Kleiner Computer mit Raspberry Pi Zero
June 13, 2021
Kleine Computer sind voll im Trend. Begonnen hat dieser Trend in den 1970er Jahren mit den Homecomputern. Damals grenzten sie sich von den schrankgroßen Minicomputern ab und machten das erste Mal Computer für jedermann erschwinglich. Auf die erste Generation von Einplatinencomputern wie dem KIM-1, die sich noch vornehmlich an Bastler richteten, folgten Geräte wir der Apple II, der C64 oder der BBC Micro. Diese Computer basierten auf 8Bit-Prozessoren wie dem Z80, dem 6502 und - seltener - dem 6809. Sie starteten direkt die Programmiersprache BASIC und hatten meist umfangreiche Handbücher, die den Besitzern das Programmieren ihrer neuen Hausbewohner beibrachten.
Diesen ersten Heimcomputern folgten Ende der 1980er Jahre leistungsfähigere 16Bit-Maschinen wie die ST-Computer von Atari, die Amigas von Commodore und die ersten Macintosh-Computer von Apple. Diese Vielfalt fiel dann leider in den 1990 Jahren den PC Clones mit erst MS-DOS und dann Windows zum Opfer.

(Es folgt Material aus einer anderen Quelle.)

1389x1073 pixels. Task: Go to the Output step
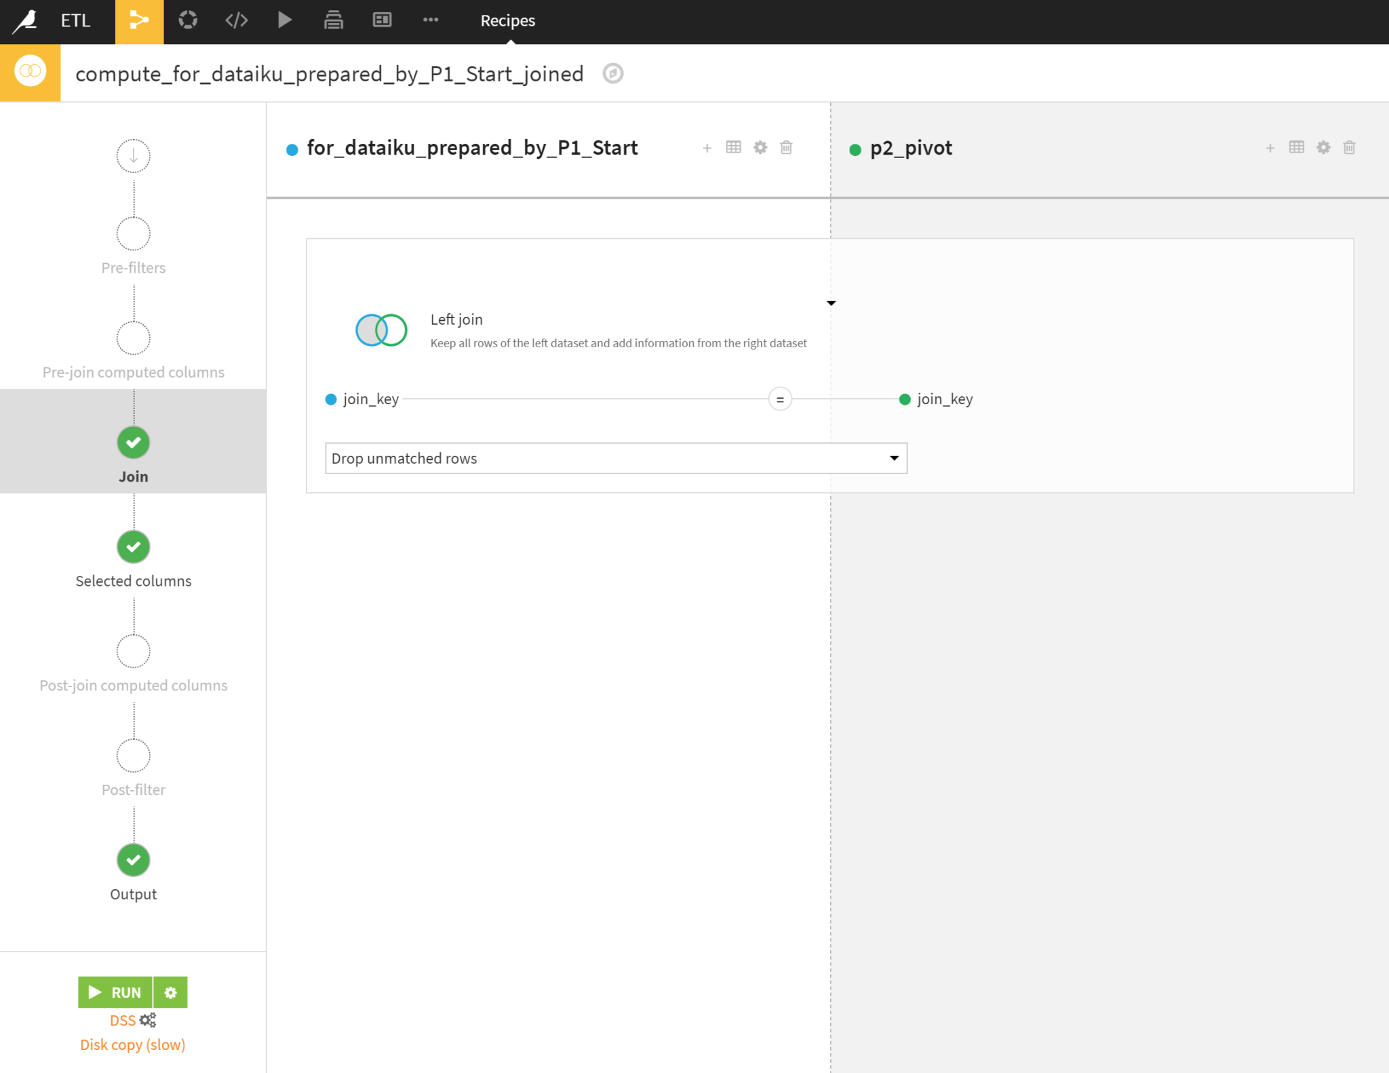coord(134,860)
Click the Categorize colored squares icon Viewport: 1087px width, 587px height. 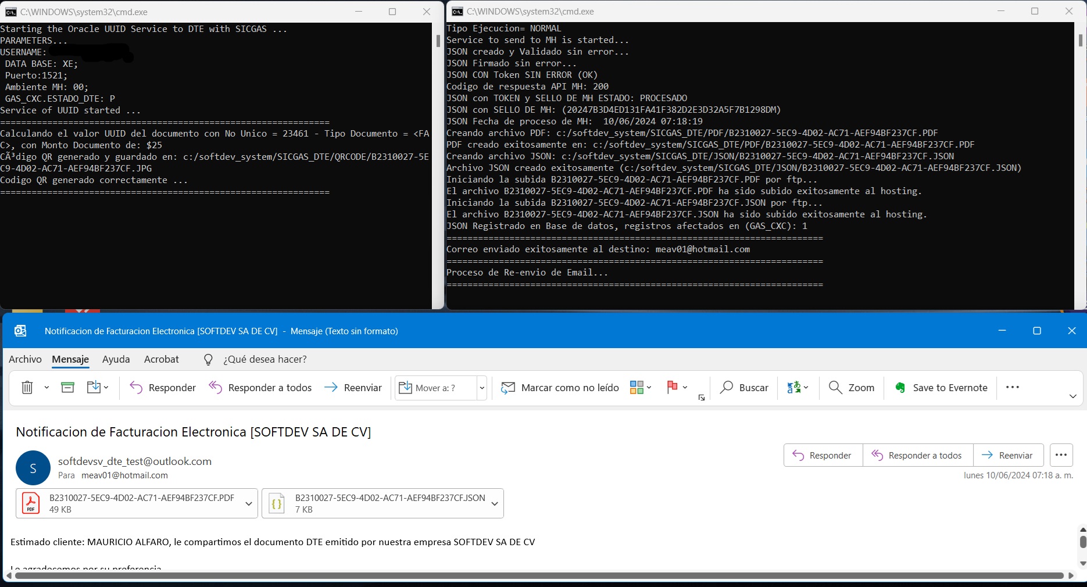coord(637,388)
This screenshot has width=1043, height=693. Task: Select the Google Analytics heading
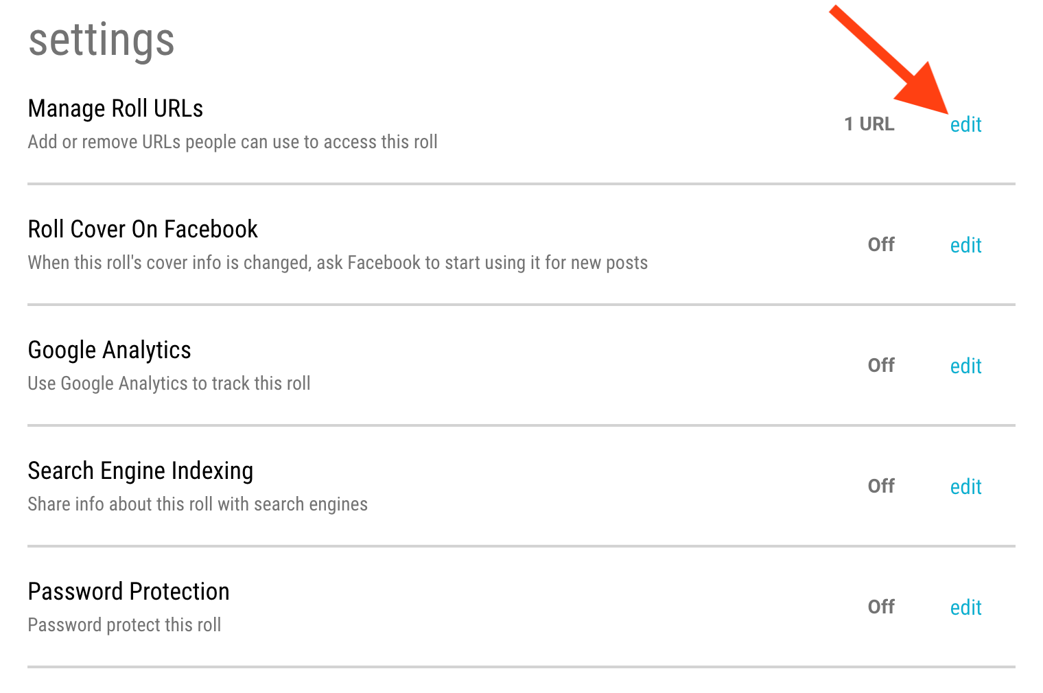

Ende der 1990er Jahre dachte man eigentlich, dass sich lokal installierte Anwendungen überlebt hätten und das ein Computer eigenlich nur noch einen Webbrowser beherbergen müsste. Allerdings erleben ja "Apps" durch die lukrativen Geschäfte im AppStore und PlayStore auf Desktop-Computern gerade eine Wiedergeburt.
Trotz dieser Entwicklung seit den 90er Jahren waren die 8Bit-Maschinen nie ganz tot. Moderne Computer sind inzwischen leistungsfähig genug, dass sie die alten Maschinen komplett simulieren können. Die sogenannten Emulatoren gibt es meist frei verfügbar für jeden der alten 8Bit-Klassiker. So ist es heute immer noch möglich, die alten Spiele zu spielen oder sogar neue zu entwickeln.
Abseits der reinen Emulation von klassischen Maschinen gibt es inzwischen, inspiriert vom Erfinder dieses Genres, PICO-8, unzählige Fantasiekonsolen. Fantasiekonsolen bringen den Spaß zurück, in einer eingeschränkten Programmierumgebung kreativ zu werden. In einem Artikel zu möglichen Coding-Aktivitäten habe ich ein paar davon beschrieben.
Neben dem Erhalt dieser alten Software und dem Spaß daran, in wenig komplexen, realen oder Fantasiecomputern kreativ zu sein, gibt es auch noch die Ablehnung unnötiger Komplexität als Motivator, neue Geräte im Stil der alten 8Bit-Computer zu schaffen. Ein Beispiel ist die virtuelle Maschine UXN von 100 Rabbits. Die beiden Betreiber eines segelnden Entwicklerstudios portieren ihre Spiele und Werkzeuge auf diese selbst geschriebene Umgebung, um sich von der Abhängigkeit von großen, stromfressenden und proprietären Systemen zu lösen.
Ganz passend zu dem Thema machte mich ein Post von einem der beiden 100 Rabbits im Fediverse auf den Workshop zu Computing within Limits aufmerksam, der heute und morgen mit einigen interessanten Papers im Netz läuft.
Es gibt einen anderen Grund, möglichst einfache Computer zu bevorzugen. Langlebigkeit. In seinem Artikel Der hundertjährige Computer beschreibt Steve Lord seinen Weg hin zu einem anderen System aus der Zeit der 8-Bit-Computer, CP/M.
Am Wochenende habe ich auf der Basis eines Raspberry Pi Zero, eines Siebenzoll-Displays und einer einfachen Holzkiste meinen eigenen Minicomputer gebaut.
Normalerweise nutze ich eine alte Bluetooth-Tastatur aus einer iPad-Hülle für die Eingabe. Wenn ich eine Maus brauche (selten), kann ich aber auch eine Raspberry PI-Tastatur mit USB-Hub anschliessen.
Auf dem Gerätchen läuft normalerweise keine grafische Oberfläche, sondern nur die Textkonsole. Mit tmux
habe ich darin mehrere Fenster. In der Konsole könnte ich z.B. mit dem tollen Outliner hnb
mein Leben organisieren in sc
Tabellen berechnen, oder per alpine
auf mein Gmail-Konto zugreifen.
Ich kann aber auch per TIC-80 in Wren programmieren oder mit den UXN-Programmen von 100 Rabbits herumspielen.
Python läuft natürlich auch. Was will man eigentlich mehr?